Окончательное решение.
Шрифт:
— Надеюсь, что за это время я кое в чем был полезен.
— Было решено, — начал полковник, — что вы имеете право на разъяснения.
— Это очень мило.
— Мальчик — сын некоего доктора Юлиуса Штейнмана, берлинского врача. Имя это мне ничего не говорит, но в кругах специалистов-психиатров… — Он сделал ужасное лицо, давая понять, сколько различных вариантов ада он готов на себе испытать, прежде чем согласится оказаться среди психиатров и выслушивать их мнения. Старик оценил, но не поддержал предубеждение полковника.
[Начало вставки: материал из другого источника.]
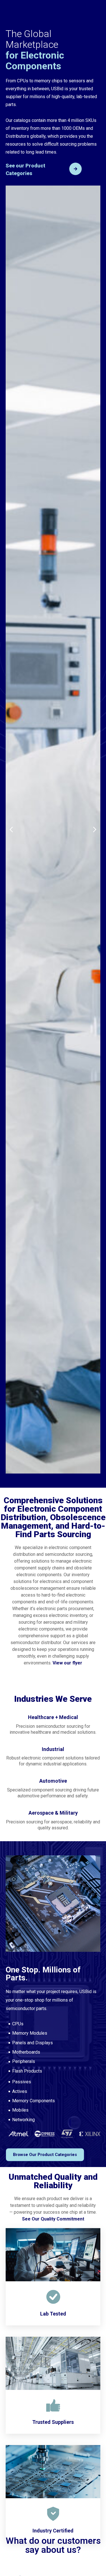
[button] (11, 829)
Как врачи психиатры, конечно, оставляли желать лучшего, но зато они часто оказывались прекрасными сыщиками. — По-видимому, этот человек успешно лечил определенные виды расстройства сна. Бог знает, как он это делал. Держу пари, какие-нибудь
— Кое у кого были кошмары, — предположил старик.
— Не удивлюсь, если так.
— У того, кто занимался кодами и шифрами.
— Во всяком случае, чем-то очень секретным, — полковник с нежностью, мысленно прощаясь, посмотрел на последний дюйм оставшегося в рюмке виски. — Держался за своего личного еврейского доктора, сколько мог. Спасался от страшных снов. Жил с ним в каком-то тайном убежище. Со всей семьей — женой, мальчиком, попугаем.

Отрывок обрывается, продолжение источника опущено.